I Traveled to Salem for a Renowned Witch’s Reading. Then I Tried WitchTok.
It was time to reexamine my assumptions about what makes modern-day witchcraft authentic.
In Depth
Photo: Francois LE DIASCORN/Gamma-Rapho
I was forewarned that renowned witch Lori Bruno would be late for our reading. First, by dozens of Yelp reviews concluding that despite her delay, she gave the “best reading of their lives.” Then, by Bruno herself, when I called to make the appointment. “My husband just died, god rest his soul,” she told me over the phone, which I took as a sign. Late she most certainly was. One hour, if I don’t count the time that passed as she arranged the space wherein my reading would take place—a small café table in the front window of Magika, her Salem, Massachusetts, shop—just so. I didn’t mind. “I love you,” she’d told me before hanging up. “OK, love you too,” I’d heard myself answering.
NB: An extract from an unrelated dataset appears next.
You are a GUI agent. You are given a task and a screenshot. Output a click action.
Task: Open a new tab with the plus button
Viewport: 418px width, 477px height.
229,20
When I eventually take my seat and fix my eyes on Bruno, who’s dressed head-to-toe in black and toting an inky bouffant, it’s difficult not to draw comparisons to Stockard Channing’s character in Practical Magic. Each move she makes is cataloged by the distinctly metallic clamor of pendants, bracelets, and rings. Before we start, she reaches for a Costco-sized box of Lindt’s dark chocolate truffles at her feet and, much to my confusion, proceeds to shake them out, right there on the table. “I’m Italian, I like to feed people,” she rasps.
“Here, take notes,” she then instructs, sliding a pen and notepad across to me. And before I even have the pen in hand, her striking features rearrange themselves into a gravely serious stare that pierces me but hopefully also the veil to some other dimension with more optimism on offer than this one. “Who’s Michael?” she asks. I don’t know, but I sit up a little straighter.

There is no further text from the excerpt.